Description
These vibrant grain bowls pack a punch of flavor and nutrition, featuring a “sheet-pan style” veggie mix with a zesty Southwest kick. We’ve added sweet corn for a pop of color and natural sweetness that perfectly balances the smoky spices and tangy marinated onions. It’s a hearty, healthy meal that feels indulgent but is packed with plant-based protein and fiber.
Ingredients
Produce
- 1 avocado, ripe, pitted and sliced (medium size)
- 1 head cauliflower, cut into bite-sized florets (medium size)
- 1/2 cup fresh cilantro, chopped (plus extra for garnish) (about 30g)
- 1/4 cup lime juice, freshly squeezed (about 2 limes) (60 ml)
- 1 red onion, small, thinly sliced
Pantry & Grains
- 1 can chickpeas (garbanzo beans), rinsed, drained, and patted dry (15-ounce / 425g can)
- 1/2 cup corn kernels (frozen and thawed, or drained canned corn) (about 80g)
- 2/3 cup pepitas (roasted pumpkin seeds) (about 90g)
- 1 cup tri-color quinoa, uncooked (rinsed well) (about 170g)
- 1 1/2 cups water (or vegetable broth for extra flavor) (360 ml)
Seasonings & Oils
- 4 tablespoons avocado oil (or extra virgin olive oil), divided (60 ml)
- 2 1/2 teaspoons chili powder, divided
- 1 1/2 teaspoons ground cumin, divided
- 1 1/2 teaspoons garlic powder, divided
- 1 1/2 teaspoons fine sea salt, divided (adjust to taste)
- 1 teaspoon smoked paprika
Instructions
- Preheat and Prep: Preheat your oven to 400°F (200°C). Line a large, rimmed baking sheet with parchment paper for easy cleanup. While the oven heats, rinse your quinoa and chop the vegetables.
- Season the Roast Mix: In a large mixing bowl, combine 2 tablespoons of the oil with 2 teaspoons chili powder, 1 teaspoon cumin, 1 teaspoon garlic powder, the smoked paprika, and 1 teaspoon salt. Whisk well. Add the cauliflower florets, chickpeas, and sweet corn. Toss gently until everything is evenly coated in the spiced oil.
- Roast the Vegetables: Spread the cauliflower mixture in a single, even layer on the prepared baking sheet. Roast for 25–30 minutes, tossing halfway through, until the cauliflower is tender and the chickpeas are crispy and golden.

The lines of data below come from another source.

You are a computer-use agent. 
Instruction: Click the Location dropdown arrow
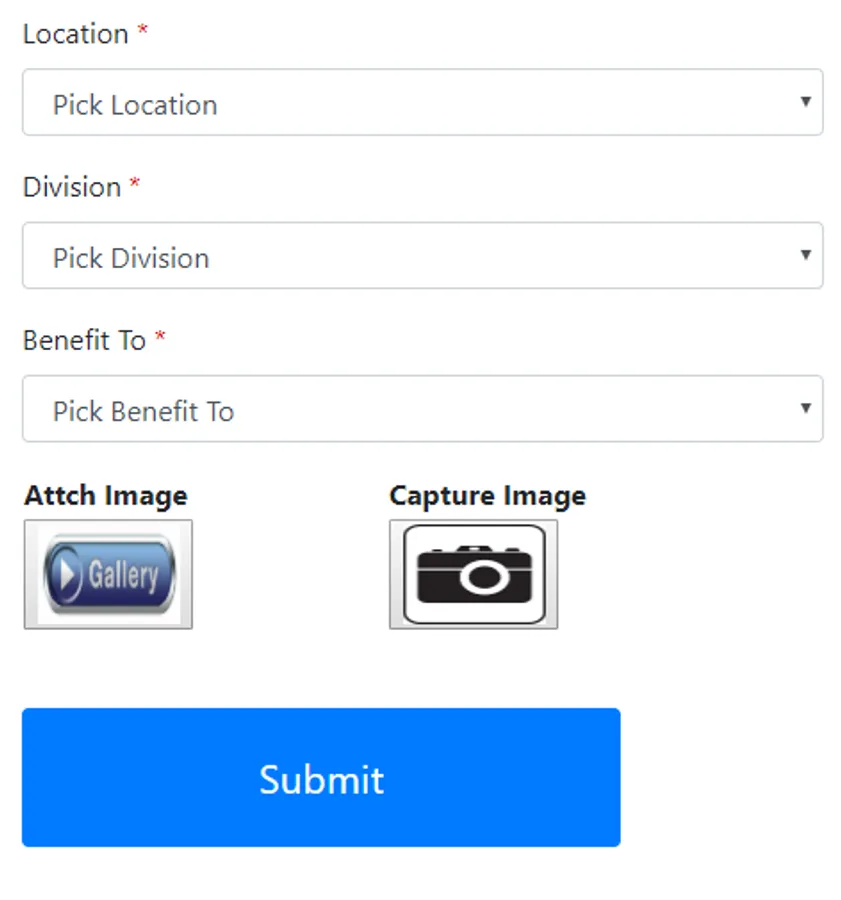(x=805, y=102)
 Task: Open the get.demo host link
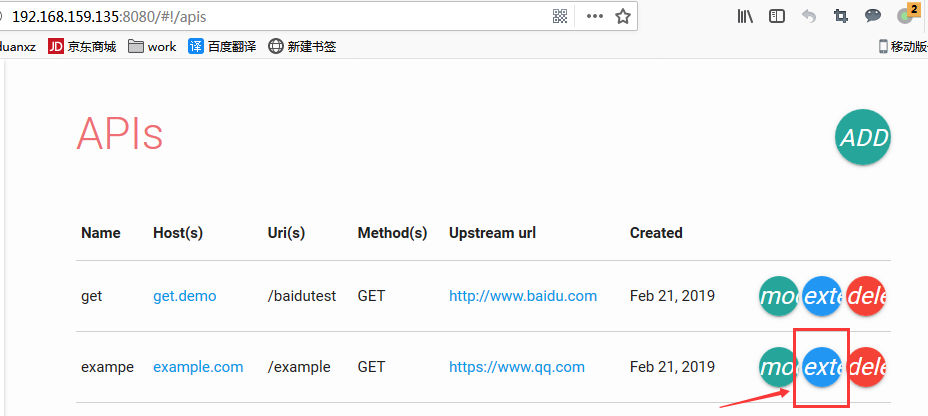[184, 296]
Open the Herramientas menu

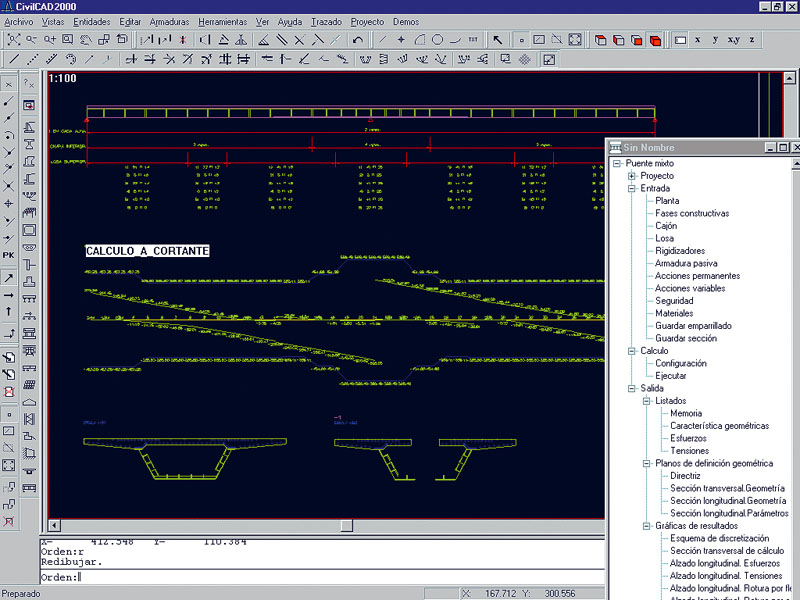[223, 21]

- Cook the Quinoa: While the vegetables roast, combine the rinsed quinoa and water (or broth) in a medium saucepan. Bring to a boil over high heat. Reduce heat to low, cover with a tight-fitting lid, and simmer for 12–15 minutes until the water is absorbed. Remove from heat and let it sit covered for 5 minutes, then fluff with a fork.

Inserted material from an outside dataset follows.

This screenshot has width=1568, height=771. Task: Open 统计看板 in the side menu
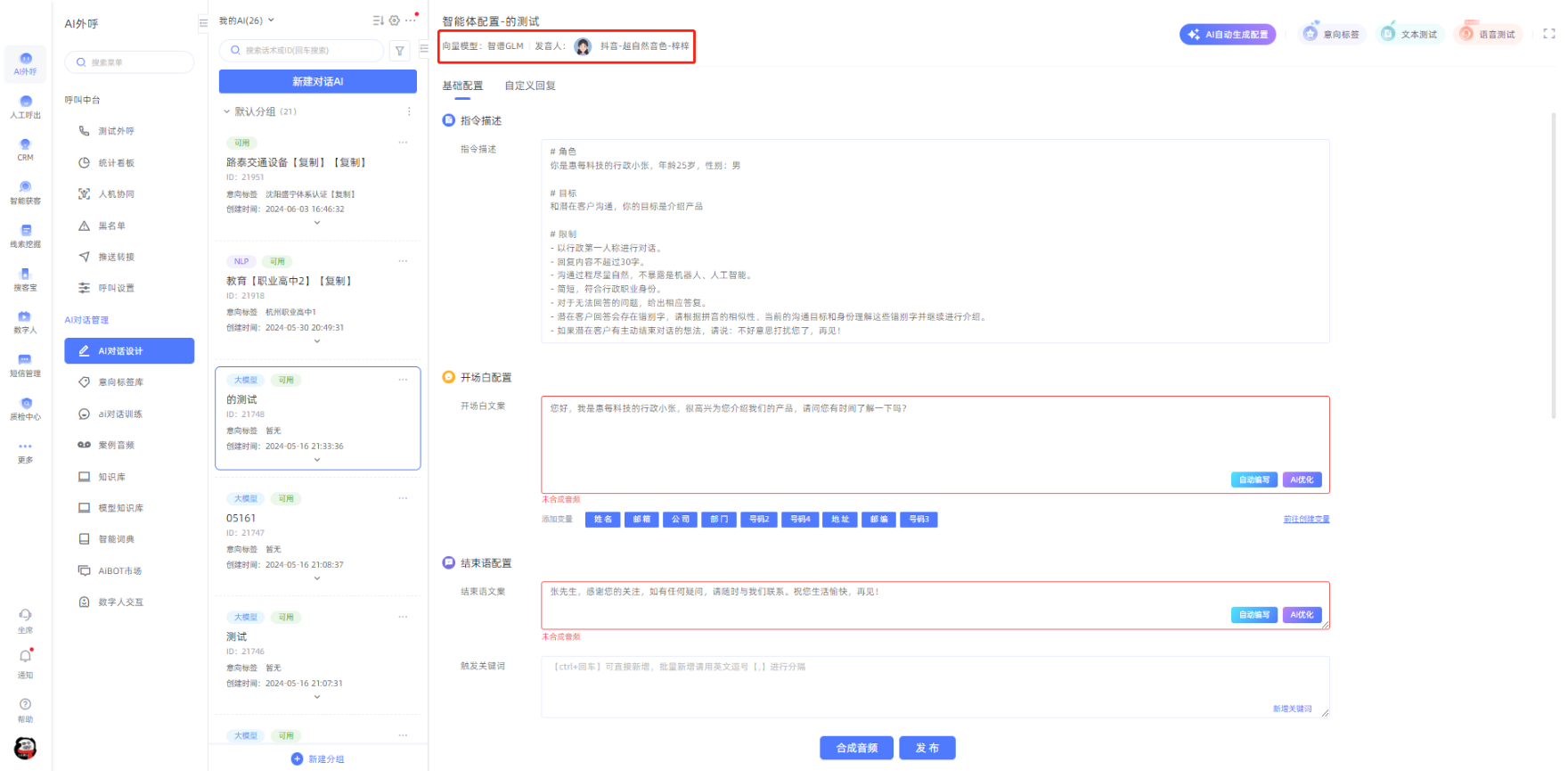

- Marinate the Onions: In the bottom of the mixing bowl used for the veggies (no need to wash perfectly), whisk together the remaining 2 tablespoons oil, lime juice, 1/2 teaspoon chili powder, 1/2 teaspoon cumin, 1/2 teaspoon garlic powder, and 1/2 teaspoon salt. Add the sliced red onions, pepitas, and chopped cilantro. Toss well to coat and set aside to marinate while the quinoa finishes.
- Assemble: Divide the fluffy quinoa among four bowls. Top generously with the roasted vegetable mixture. Spoon the marinated onion and pepita mixture over the top (include the dressing from the bottom of the bowl). Garnish with avocado slices and extra fresh cilantro if desired. Serve immediately.
Notes
- Storage: Store components separately if possible. The roasted veggies and quinoa keep well in the fridge for up to 4 days. The avocado should be sliced fresh just before serving.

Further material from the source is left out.